V1Termination

polyaxon._flow.termination.V1Termination()

The termination section allows to define and control when to stop an operation and how long to keep its resources on the cluster.

  • Args:
    • max_retries: int, optional
    • ttl: int, optional
    • timeout: int, optional
    • culling: V1Culling, optional
    • probe: V1ActivityProbe, optional
    • pod_failure_policy: V1PodFailurePolicy, optional

YAML usage

termination:
  maxRetries:
  ttl:
  timeout:
  culling:
    timeout: 3600
  probe:
    http:
      path: "/api/status"
      port: 8888
  podFailurePolicy:
    rules:
      - action: Ignore
        onPodConditions:
          - type: DisruptionTarget

Python usage

from polyaxon.schemas import V1Termination, V1Culling, V1ActivityProbe, V1ActivityProbeHttp
termination = V1Termination(
    max_retries=1,
    ttl=1000,
    timeout=50,
    culling=V1Culling(timeout=3600),
    probe=V1ActivityProbe(
        http=V1ActivityProbeHttp(path="/api/status", port=8888)
    )
)

Fields

maxRetries

Maximum number of retries when an operation fails.

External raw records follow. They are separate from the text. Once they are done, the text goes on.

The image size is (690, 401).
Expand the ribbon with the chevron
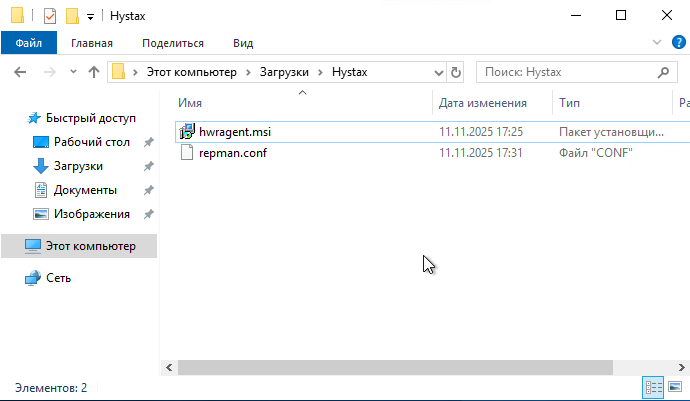[x=657, y=43]
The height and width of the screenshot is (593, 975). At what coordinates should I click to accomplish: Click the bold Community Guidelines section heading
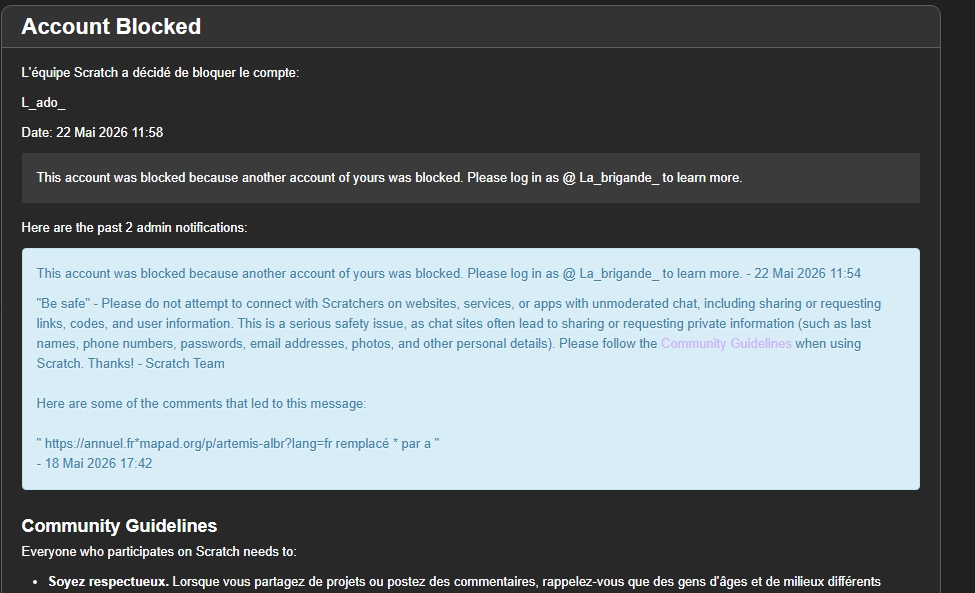click(x=119, y=526)
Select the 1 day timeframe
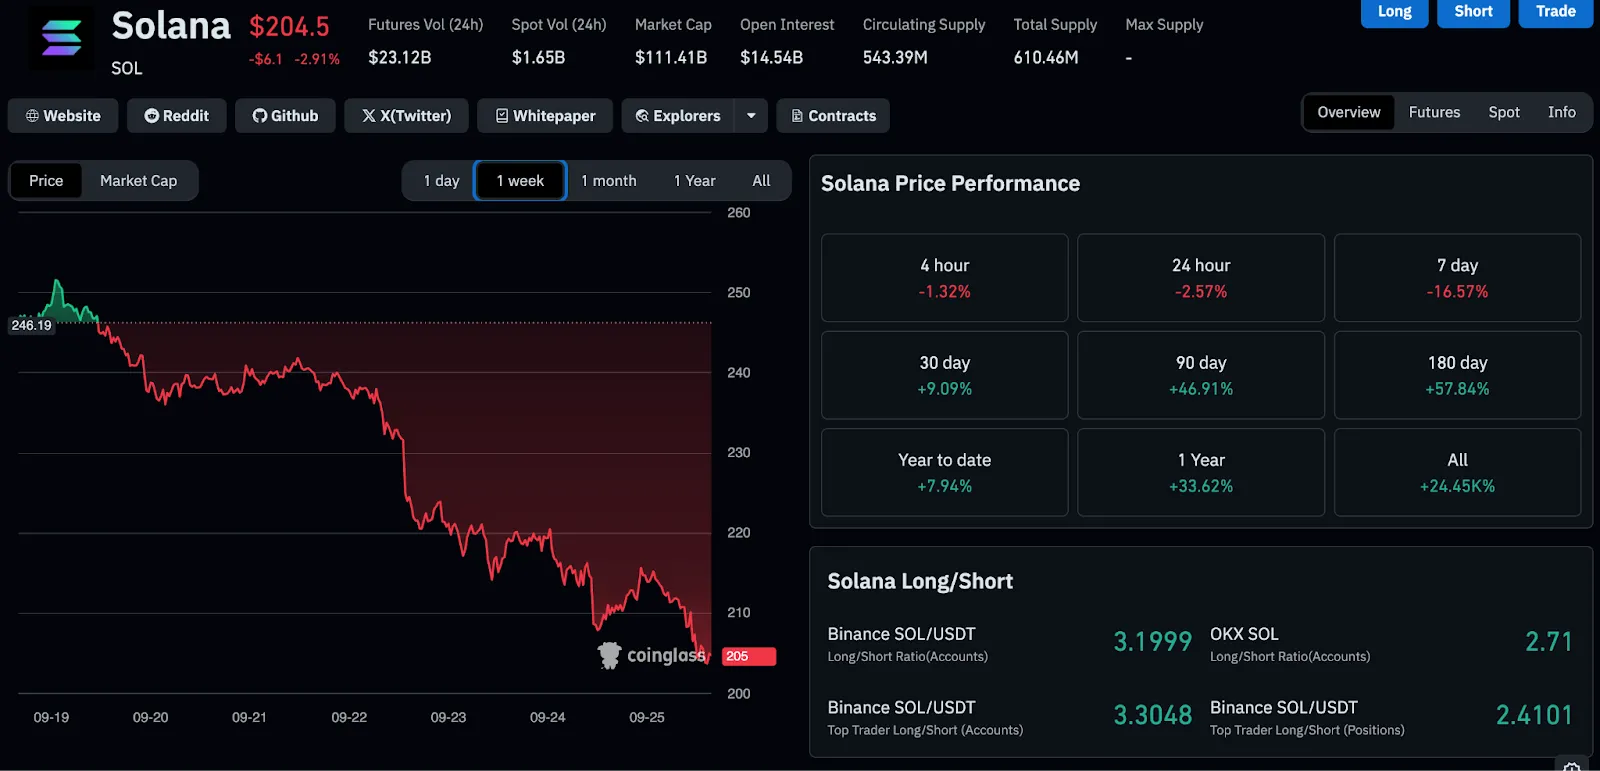This screenshot has height=771, width=1600. pyautogui.click(x=441, y=181)

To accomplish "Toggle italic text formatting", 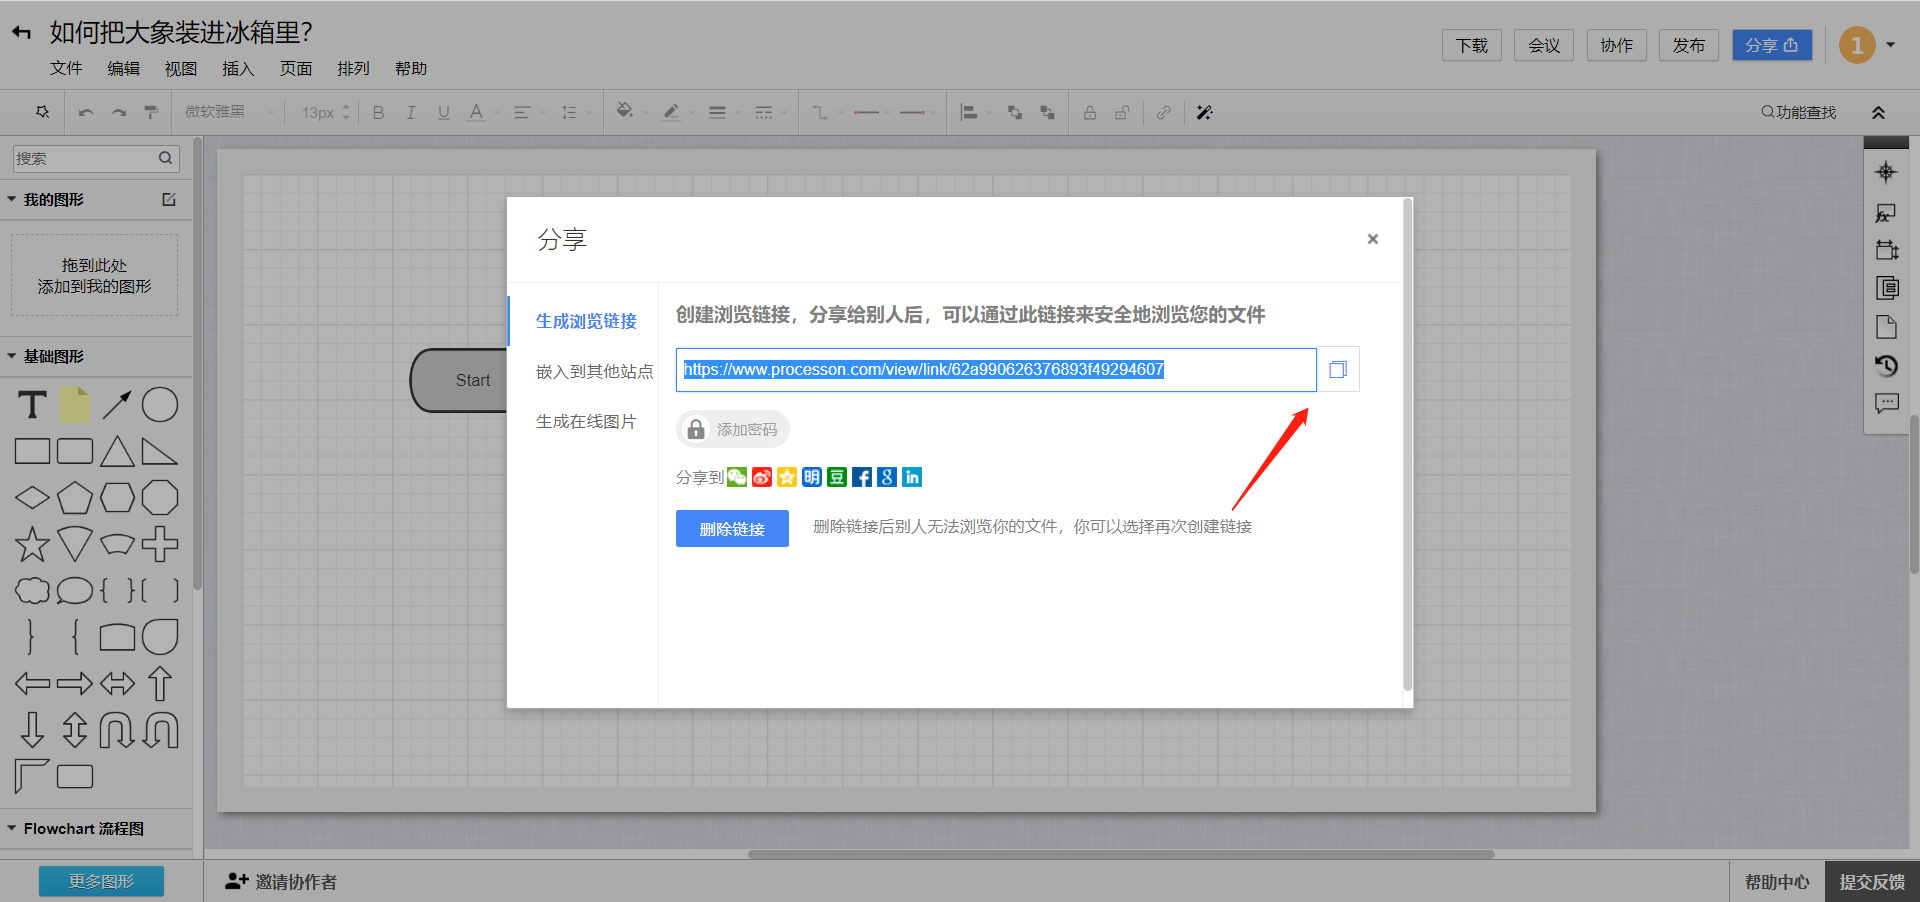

This field can be used with restartPolicy from the environment section.

This field is the equivalent of the backoffLimit. Polyaxon exposes a uniform specification and knows how to manage and inject this value into the underlying primitive of the runtime, i.e. Job, Service, TFJob CRD, RayCluster CRD, …

termination:
  maxRetries: 3

ttl

Polyaxon will automatically clean all resources just after they finish and after the various helpers finish collecting and archiving information from the cluster, such as logs, outputs, … This ensures that your cluster(s) are kept clean and no resources are actively putting pressure on the API server.

That being said, sometimes users might want to keep the resources after they finish for sanity check or debugging.

The ttl field allows you to leverage the TTL controller provided by some primitives, for example the ttlSecondsAfterFinished, from the Job controller. Polyaxon has helpers for resources that don’t have a built-in TTL mechanism, such as services, so that you can have a uniform definition for all of your operations.

termination:
  ttl: 1000

timeout

Sometimes you might stop an operation after a certain time, timeout lets you define how long before Polyaxon decides to stop that operation, this is the equivalent of Kubernetes Jobs activeDeadlineSeconds
but you can use this field for all runtimes, for instance you might want to stop a tensorboard after 12 hours, this way you don’t have to actively look for running tensorboards. Timeout is also how you can enforce SLAs (Service Level Agreements), if one operation have not succeeded by that timedelta, Polyaxon will stop the operation. Timeout can be combined with hooks/notifications to notify a user or a system about the details of the failure or stopping the operation.

termination:
  timeout: 1000

culling

Note: Available from v2.12

Idle-based termination configuration for long-running services. Unlike the absolute timeout which stops a service after a fixed duration, culling only triggers when the service has been idle for the specified period. This is particularly useful for services like Jupyter notebooks that may run for long periods but are only actively used occasionally.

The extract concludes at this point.